**Provided records:**

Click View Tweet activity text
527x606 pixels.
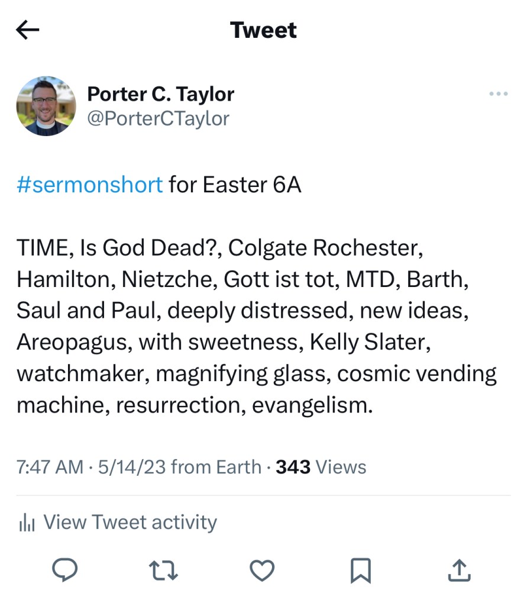[130, 523]
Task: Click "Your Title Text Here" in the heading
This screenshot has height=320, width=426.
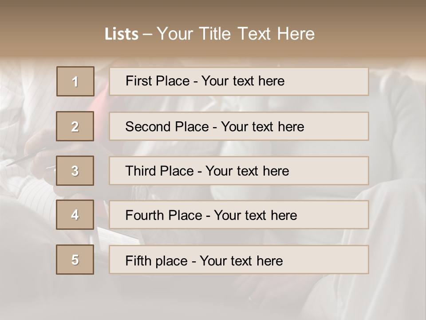Action: coord(236,34)
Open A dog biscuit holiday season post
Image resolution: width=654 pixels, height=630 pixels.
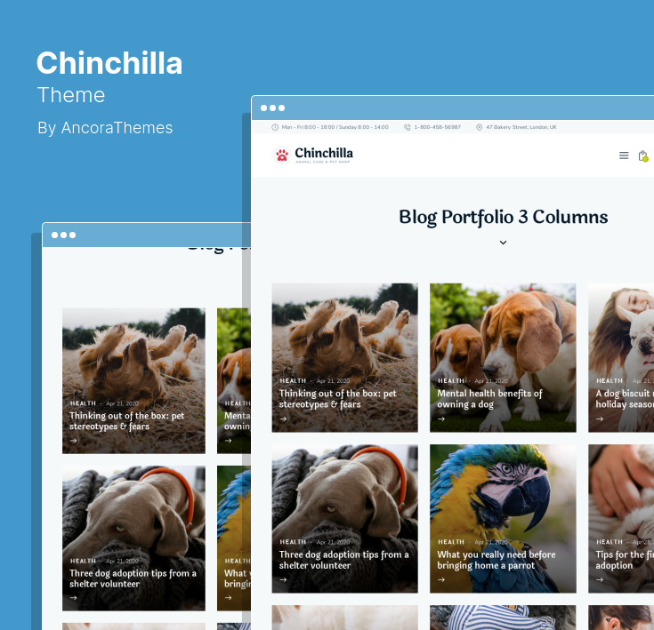pos(625,399)
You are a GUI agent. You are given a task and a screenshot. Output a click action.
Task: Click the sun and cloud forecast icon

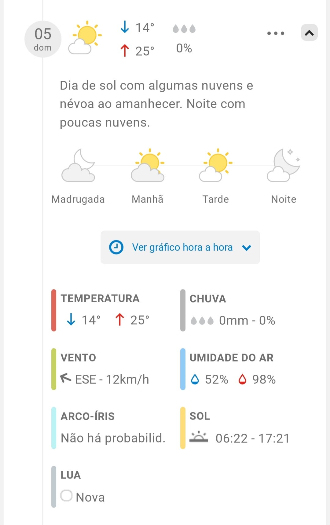85,38
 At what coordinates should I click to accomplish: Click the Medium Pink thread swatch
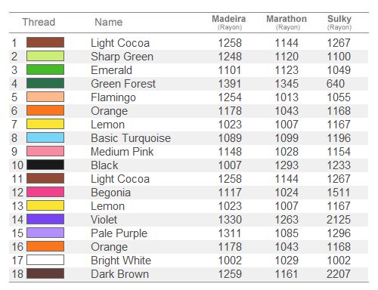point(45,151)
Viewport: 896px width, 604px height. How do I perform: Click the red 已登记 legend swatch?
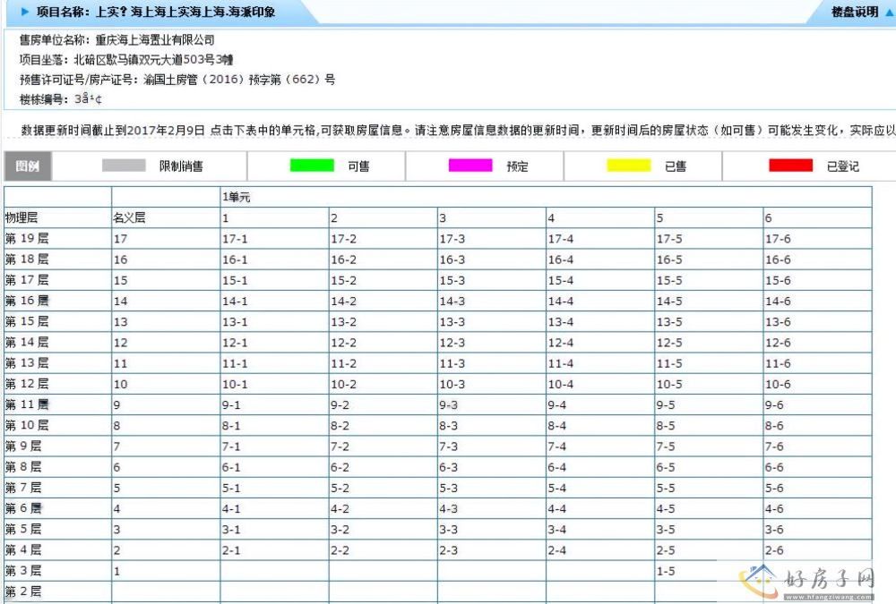pyautogui.click(x=790, y=166)
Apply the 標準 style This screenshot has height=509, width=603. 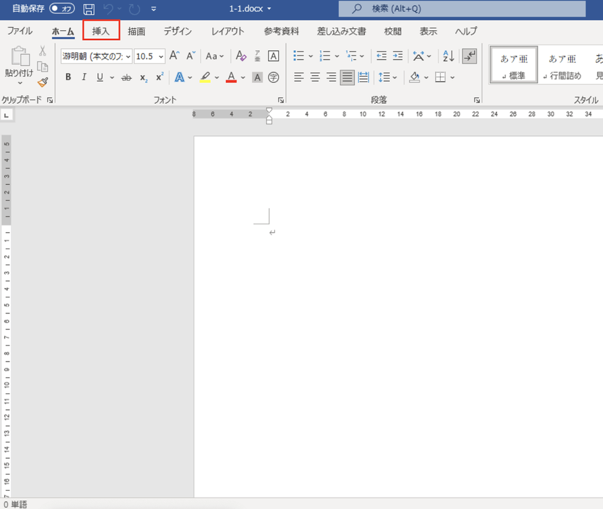pyautogui.click(x=513, y=66)
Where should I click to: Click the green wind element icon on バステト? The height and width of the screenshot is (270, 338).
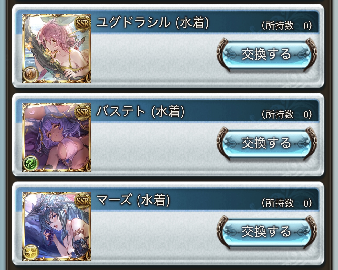coord(31,163)
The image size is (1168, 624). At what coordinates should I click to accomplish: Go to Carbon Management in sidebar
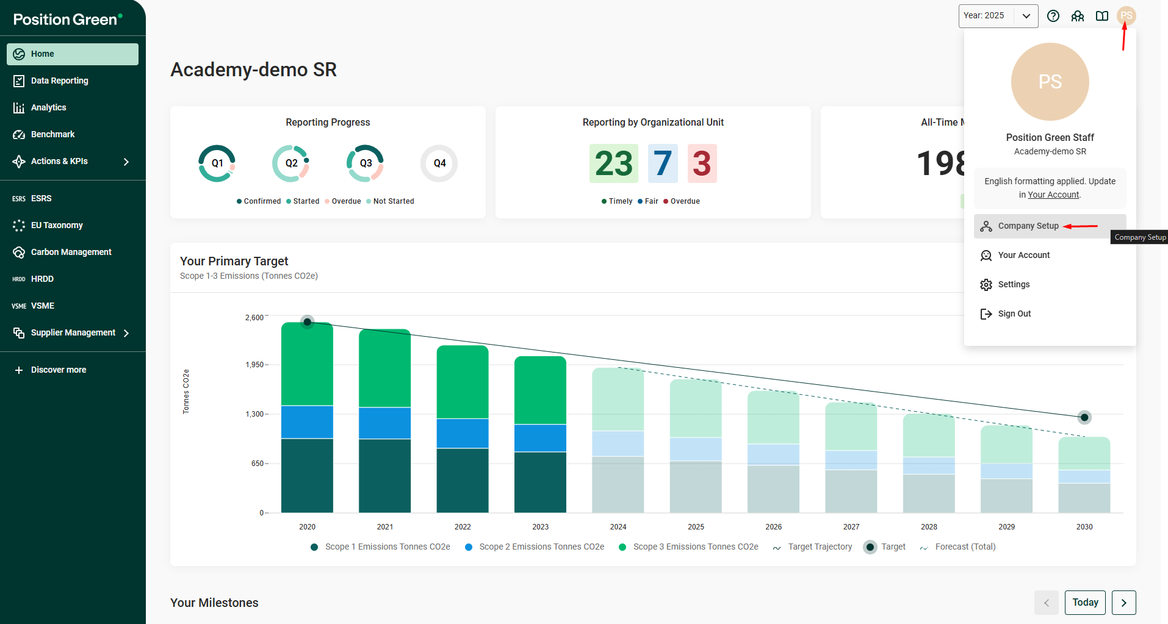71,252
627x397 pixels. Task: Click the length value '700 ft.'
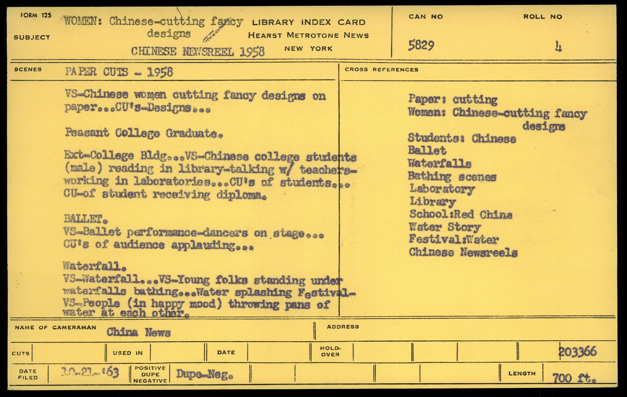[x=574, y=378]
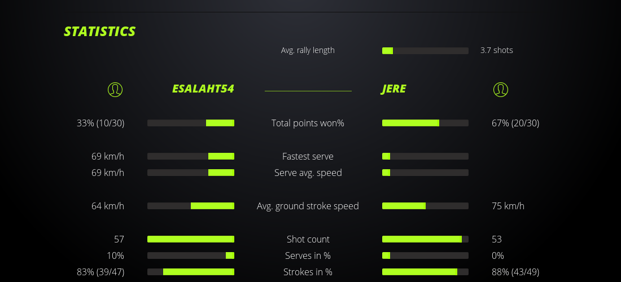Screen dimensions: 621x282
Task: Click JERE's Shot count bar
Action: coord(425,239)
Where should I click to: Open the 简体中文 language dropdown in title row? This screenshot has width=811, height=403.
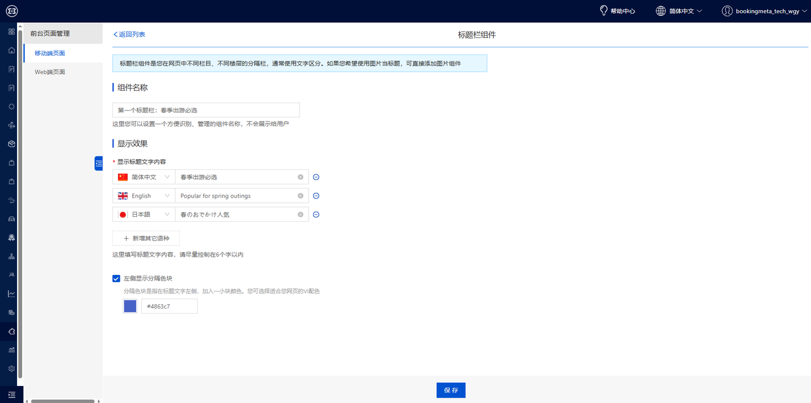click(144, 177)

**Task brief:** The output should be the lines from the one with "Where should I click to: Click" through the end of the material above, both ends included, printed exactly and nothing else. Drop the pictures.

**Problem solution:**
Where should I click to: Click the green wind element icon on バステト? The height and width of the screenshot is (270, 338).
coord(31,163)
The image size is (1168, 624). At what coordinates should I click to accomplish: Go to Carbon Management in sidebar
71,252
627x397 pixels. Task: Click the length value '700 ft.'
[x=574, y=378]
Screen dimensions: 621x282
Task: Click JERE's Shot count bar
Action: coord(425,239)
Where should I click to: Open the 简体中文 language dropdown in title row? This screenshot has width=811, height=403.
click(144, 177)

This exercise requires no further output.